| BRIEF 1 |
List every kind of claim that the notes on the GAP Act name when they quote MRCP 18(a).
| BRIEF 2 |
Pick up the notes on the GAP Act after their last sentence and keep them going.

====== EXTRACTED TEXT ======

  • To implement the previous paragraph, looking at the law, I believe R81 process is required on the following: § 204, the minor, each parent, or, if none to be found, the adult nearest in kin who can be found; § 303, the proposed ward, any already-appointed conservator, and one relative selected in descending order from sub-sections (i) and (ii); § 403, the proposed ward, and one relative selected in descending order from sub-sections (i) and (ii), the VA if it has an interest; and any other person as directed by the court. Anyone else named in the Act as one to receive notice should be noticed per R5, unless the Act specifies summons.
  • The GAP Act specifies that the MRCP controls procedures, so tailor your procedures to make them fit the MRCP. It’s not rocket science. You had to do the same thing with the old law, didn’t you? After all, most of the old law pre-existed the MRCP, and we had to engineer ways to tailor it to the new procedures, which we did successfully. We will do the same with this new law.
  • MRCP 18(a) specifically states that “A party asserting a claim to relief as an original claim, counter-claim, cross-claim, or third-party claim, may join, either as independent or as alternate claims, as many claims as he has against an opposing party.” Some people have raised the question whether the GAP Act allows a combined guardianship/conservatorship action. The GAP Act is silent on the point, yes. But MRCP speaks loudly that you can. And the GAP Act expressly provides at Section 107 that procedures are governed by the MRCP.
  • Some people have also questioned whether, if combined actions are allowed under the MRCP, are two filing fees required? Why would they be? They are not now for combined guardianships of the person and estate, which are merely the old (now existing) terms for what under the GAP Act will be guardianship and conservatorship.

====== DATA EXTRACT ======

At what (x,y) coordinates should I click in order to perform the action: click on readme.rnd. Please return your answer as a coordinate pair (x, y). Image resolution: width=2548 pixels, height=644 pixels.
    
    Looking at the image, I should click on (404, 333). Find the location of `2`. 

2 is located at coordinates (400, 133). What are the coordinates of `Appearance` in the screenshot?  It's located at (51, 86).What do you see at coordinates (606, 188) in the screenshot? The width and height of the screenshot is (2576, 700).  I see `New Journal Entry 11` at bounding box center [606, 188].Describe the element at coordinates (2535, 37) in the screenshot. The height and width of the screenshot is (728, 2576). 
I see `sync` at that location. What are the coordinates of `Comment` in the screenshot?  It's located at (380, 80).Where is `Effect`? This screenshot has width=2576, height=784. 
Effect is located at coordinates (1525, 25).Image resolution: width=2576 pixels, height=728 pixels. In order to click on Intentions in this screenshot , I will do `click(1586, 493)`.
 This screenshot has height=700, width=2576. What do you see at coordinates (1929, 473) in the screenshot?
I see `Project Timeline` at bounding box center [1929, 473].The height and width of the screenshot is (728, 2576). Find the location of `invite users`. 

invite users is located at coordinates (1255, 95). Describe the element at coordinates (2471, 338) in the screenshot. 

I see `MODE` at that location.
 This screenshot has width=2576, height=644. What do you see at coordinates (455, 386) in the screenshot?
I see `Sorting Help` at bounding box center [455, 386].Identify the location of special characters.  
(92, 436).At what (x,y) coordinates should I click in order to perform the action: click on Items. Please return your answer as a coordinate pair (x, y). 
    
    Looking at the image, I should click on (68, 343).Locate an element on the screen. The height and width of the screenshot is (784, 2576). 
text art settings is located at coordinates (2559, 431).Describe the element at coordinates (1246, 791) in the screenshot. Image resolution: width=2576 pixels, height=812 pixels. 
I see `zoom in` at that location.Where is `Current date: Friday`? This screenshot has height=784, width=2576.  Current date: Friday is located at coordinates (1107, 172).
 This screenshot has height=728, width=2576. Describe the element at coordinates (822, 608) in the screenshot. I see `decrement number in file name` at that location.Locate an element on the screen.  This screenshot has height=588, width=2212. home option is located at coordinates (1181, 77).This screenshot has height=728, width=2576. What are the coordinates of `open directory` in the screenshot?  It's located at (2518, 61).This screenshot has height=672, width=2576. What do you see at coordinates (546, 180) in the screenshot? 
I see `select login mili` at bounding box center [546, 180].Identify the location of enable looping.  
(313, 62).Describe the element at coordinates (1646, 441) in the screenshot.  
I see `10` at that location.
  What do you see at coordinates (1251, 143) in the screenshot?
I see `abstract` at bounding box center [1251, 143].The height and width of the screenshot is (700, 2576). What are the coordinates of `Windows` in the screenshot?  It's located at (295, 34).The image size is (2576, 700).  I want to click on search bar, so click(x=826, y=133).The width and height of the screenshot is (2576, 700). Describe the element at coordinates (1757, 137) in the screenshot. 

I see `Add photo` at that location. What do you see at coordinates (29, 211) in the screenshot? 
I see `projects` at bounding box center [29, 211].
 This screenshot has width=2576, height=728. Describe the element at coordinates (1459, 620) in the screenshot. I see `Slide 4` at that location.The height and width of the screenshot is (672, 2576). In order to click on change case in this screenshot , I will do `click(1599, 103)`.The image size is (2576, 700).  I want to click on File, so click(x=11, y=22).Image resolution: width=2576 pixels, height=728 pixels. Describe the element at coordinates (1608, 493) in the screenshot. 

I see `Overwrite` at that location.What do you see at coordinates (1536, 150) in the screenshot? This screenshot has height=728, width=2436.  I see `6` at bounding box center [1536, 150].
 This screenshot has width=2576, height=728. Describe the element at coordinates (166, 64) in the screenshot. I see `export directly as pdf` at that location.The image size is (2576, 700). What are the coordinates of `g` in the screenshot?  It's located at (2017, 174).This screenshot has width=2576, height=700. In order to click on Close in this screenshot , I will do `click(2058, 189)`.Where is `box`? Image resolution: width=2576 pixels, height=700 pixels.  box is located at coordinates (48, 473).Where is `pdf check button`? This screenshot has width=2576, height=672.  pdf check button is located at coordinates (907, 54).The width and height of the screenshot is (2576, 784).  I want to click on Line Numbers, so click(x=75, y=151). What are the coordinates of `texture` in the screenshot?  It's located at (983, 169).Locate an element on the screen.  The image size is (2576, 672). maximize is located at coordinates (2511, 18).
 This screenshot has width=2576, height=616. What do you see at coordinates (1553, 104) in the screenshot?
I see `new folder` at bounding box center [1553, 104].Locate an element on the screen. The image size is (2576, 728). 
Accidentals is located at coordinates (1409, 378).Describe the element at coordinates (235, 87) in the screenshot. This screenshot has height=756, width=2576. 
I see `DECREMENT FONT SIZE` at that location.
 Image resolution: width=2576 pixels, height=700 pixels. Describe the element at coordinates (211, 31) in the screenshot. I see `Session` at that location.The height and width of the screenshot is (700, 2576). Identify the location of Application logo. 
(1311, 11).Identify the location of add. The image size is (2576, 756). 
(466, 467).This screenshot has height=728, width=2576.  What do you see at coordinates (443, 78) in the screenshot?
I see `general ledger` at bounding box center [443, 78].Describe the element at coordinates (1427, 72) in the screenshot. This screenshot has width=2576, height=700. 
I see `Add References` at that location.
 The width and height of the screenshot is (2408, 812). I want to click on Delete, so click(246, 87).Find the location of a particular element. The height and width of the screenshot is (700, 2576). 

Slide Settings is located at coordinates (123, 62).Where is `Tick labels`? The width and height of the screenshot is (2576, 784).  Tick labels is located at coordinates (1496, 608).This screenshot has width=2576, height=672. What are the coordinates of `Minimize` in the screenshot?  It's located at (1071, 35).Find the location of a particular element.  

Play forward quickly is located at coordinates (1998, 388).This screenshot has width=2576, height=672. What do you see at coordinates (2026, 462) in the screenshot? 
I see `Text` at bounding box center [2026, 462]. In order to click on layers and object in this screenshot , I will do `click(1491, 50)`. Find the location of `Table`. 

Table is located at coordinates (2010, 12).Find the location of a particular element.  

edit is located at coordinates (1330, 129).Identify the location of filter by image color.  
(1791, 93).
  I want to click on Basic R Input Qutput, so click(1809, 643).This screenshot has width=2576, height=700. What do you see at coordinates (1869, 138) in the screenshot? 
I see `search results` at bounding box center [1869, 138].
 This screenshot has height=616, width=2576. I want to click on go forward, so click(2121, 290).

======

| ANSWER SECTION 1 |
original claim, counter-claim, cross-claim, third-party claim

| ANSWER SECTION 2 |
  • There is nothing in the GAP Act that does away with the requirement of minor’s settlements. § 93-20-431 does allow transfers not exceeding $25,000 to a minor in a given year without court approval, but that is simply our current law recodified in the GAP Act. So when, exactly, is court approval required? I suggest that, court approval must be obtained in every transaction in which the minor is to receive a liquidated sum over $25,000, and in every case involving an unliquidated sum. A liquidated sum would include, for example, life insurance proceeds or a lump-sum survivor’s benefit for a set amount by contract. If the settlement is for an unliquidated sum, such as for personal injury settlement, the settlement must be found by a chancellor to be in the best interest of the ward; i.e., in a minor’s settlement proceeding. The statute does not specify the liquidated/unliquidated dichotomy spelled out above, but I believe that approach is the best practice and most protective of all parties.
  • There are some hiccups with MEC adapting to the new nomenclature imposed by the GAP Act. That is being fixed even as this is being written. Our fingers are crossed that the issues will be fixed before January 1, 2020.
  • Also to be addressed are other technical corrections to the Act to address some concerns that have been raised. This is normal and to be expected. Every statute with the extent of the GAP Act undergoes a similar process.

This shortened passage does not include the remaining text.